Monday, January 26, 2015

Procter & Gamble Cleans House

Procter & Gamble CEO A.G. Lafley has outlined a plan to focus on 70 to 80 “leadership brands” that currently generate 90% to 95% of profit.ENLARGE
Procter & Gamble CEO A.G. Lafley has outlined a plan to focus on 70 to 80 “leadership brands” that currently generate 90% to 95% of profit. PHOTO: REUTERS
Leave it to Procter & Gamble Co. to tell us that good things also come in small packages.
The consumer-products behemoth is in the early stages of an ambitious program to shape up by shedding products and divisions. Chief Executive Officer A.G. Lafley, who returned to the plodding company for a second stint at the helm in May 2013, has outlined a plan to focus on 70 to 80 “leadership brands” that currently generate 90% to 95% of profit.

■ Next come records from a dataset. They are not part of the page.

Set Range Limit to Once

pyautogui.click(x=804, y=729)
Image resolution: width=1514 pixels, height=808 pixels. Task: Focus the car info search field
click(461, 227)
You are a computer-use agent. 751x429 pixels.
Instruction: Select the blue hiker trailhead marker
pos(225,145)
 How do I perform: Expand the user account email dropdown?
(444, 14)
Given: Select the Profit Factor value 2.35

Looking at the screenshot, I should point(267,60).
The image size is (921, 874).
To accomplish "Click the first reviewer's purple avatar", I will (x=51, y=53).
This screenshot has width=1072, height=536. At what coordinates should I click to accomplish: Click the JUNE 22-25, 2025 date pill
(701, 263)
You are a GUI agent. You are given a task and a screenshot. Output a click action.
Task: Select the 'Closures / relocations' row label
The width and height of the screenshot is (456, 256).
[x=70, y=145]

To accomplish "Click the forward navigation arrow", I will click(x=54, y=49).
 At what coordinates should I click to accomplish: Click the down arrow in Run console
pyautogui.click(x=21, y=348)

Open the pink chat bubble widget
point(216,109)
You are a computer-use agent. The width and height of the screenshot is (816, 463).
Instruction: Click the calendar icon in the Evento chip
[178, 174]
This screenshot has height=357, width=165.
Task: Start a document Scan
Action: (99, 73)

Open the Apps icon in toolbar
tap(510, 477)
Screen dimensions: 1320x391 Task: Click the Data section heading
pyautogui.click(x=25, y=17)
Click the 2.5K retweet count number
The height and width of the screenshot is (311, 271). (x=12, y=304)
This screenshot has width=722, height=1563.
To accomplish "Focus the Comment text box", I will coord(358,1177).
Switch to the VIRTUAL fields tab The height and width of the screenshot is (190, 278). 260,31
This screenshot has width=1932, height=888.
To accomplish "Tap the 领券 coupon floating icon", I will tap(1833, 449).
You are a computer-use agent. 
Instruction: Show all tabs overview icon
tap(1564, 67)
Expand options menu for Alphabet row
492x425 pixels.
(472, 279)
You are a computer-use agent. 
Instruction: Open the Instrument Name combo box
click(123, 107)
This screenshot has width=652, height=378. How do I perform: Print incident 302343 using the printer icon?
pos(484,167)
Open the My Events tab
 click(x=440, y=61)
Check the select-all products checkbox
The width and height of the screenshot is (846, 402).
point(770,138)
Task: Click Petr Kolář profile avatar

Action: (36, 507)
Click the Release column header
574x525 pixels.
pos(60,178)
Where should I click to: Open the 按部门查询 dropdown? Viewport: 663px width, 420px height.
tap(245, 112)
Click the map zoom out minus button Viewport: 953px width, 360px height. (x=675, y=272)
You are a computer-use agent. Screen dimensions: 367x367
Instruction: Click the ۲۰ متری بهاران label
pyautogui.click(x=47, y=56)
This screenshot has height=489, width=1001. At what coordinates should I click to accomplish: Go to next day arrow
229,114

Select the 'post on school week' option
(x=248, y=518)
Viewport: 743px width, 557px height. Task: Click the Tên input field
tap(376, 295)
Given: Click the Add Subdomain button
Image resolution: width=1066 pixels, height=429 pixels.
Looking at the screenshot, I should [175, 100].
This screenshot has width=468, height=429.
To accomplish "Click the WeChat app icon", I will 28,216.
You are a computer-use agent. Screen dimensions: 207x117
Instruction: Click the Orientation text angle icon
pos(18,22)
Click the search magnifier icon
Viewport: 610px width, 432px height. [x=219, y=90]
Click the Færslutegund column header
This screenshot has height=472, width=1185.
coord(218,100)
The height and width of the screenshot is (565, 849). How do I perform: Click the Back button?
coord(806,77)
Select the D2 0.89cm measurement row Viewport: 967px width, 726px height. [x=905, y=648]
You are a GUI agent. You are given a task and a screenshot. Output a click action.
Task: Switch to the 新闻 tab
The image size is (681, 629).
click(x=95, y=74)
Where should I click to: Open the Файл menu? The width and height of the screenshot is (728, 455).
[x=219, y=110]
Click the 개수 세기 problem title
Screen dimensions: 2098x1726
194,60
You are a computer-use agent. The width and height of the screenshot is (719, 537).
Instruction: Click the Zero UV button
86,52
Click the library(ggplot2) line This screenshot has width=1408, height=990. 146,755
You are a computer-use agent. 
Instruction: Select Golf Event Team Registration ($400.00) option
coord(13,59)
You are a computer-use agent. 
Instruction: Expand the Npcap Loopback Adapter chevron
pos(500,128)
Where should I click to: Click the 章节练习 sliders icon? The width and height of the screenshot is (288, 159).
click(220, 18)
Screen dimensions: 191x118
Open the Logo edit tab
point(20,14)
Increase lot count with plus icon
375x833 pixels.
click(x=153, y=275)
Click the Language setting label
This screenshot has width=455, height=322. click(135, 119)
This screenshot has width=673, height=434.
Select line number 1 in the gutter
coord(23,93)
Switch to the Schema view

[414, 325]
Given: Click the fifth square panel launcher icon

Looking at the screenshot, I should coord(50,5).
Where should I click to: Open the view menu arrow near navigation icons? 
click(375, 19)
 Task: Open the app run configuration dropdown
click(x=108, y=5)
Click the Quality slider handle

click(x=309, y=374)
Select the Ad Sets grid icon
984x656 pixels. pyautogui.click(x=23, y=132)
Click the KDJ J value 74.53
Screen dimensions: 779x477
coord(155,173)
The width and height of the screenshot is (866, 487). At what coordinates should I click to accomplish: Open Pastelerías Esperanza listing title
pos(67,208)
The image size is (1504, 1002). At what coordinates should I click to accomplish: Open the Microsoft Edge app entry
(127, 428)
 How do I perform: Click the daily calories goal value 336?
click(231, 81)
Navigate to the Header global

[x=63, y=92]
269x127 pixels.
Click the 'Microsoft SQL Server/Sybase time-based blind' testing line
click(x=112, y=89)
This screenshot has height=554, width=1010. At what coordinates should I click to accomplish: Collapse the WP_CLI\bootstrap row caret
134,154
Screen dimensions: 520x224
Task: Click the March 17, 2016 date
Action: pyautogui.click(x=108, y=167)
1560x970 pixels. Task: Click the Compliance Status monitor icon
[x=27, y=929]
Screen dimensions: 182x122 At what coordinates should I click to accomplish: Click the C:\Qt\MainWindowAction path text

Tuesday’s fiscal second-quarter results will give management an opportunity to update investors on progress. It should make for a more pleasant topic than the numbers themselves.
Analysts polled by FactSet see the company reporting an adjusted $1.13 a share, down from $1.21 a year earlier. Forecasts are 15 cents lower than they were in July. The chief culprit is likely the strong dollar, as P&G derives roughly two-thirds of revenue outside the U.S.
Still, investors mostly gave positive reviews to recent actions such as the sale of Duracell to Berkshire Hathaway Inc. in exchange for P&G stock. But questions remain about the effectiveness of divestitures as part of Mr. Lafley’s strategy.
Since the day after his return was announced, the shares have trailed the S&P 500 by about 12 percentage points in terms of total return. Going back even farther to Mr. Lafley’s transformational deal to buy Gillette (including Duracell) in 2005, the stock has barely kept pace with the market. At that time, P&G touted the benefits of size that would give it more sway with purchasers and unlock synergies.
Maybe there is no new-and-improved magic formula for reinvigorating P&G. The most meaningful improvement recently has been ruthless cost-cutting initiated under the man who succeeded and then was succeeded by Mr. Lafley: Bob McDonald.
So while sales growth has been anemic, margins have been resilient lately. Even without Berkshire’s stock redemption, P&G should be able to return an impressive $12 billion to $14 billion to shareholders via dividends and buybacks in fiscal 2015. That is equivalent to about 5.4% of its market value.
It is too early to say whether P&G will clean up as it slims down, but the past few years of good housekeeping are paying off.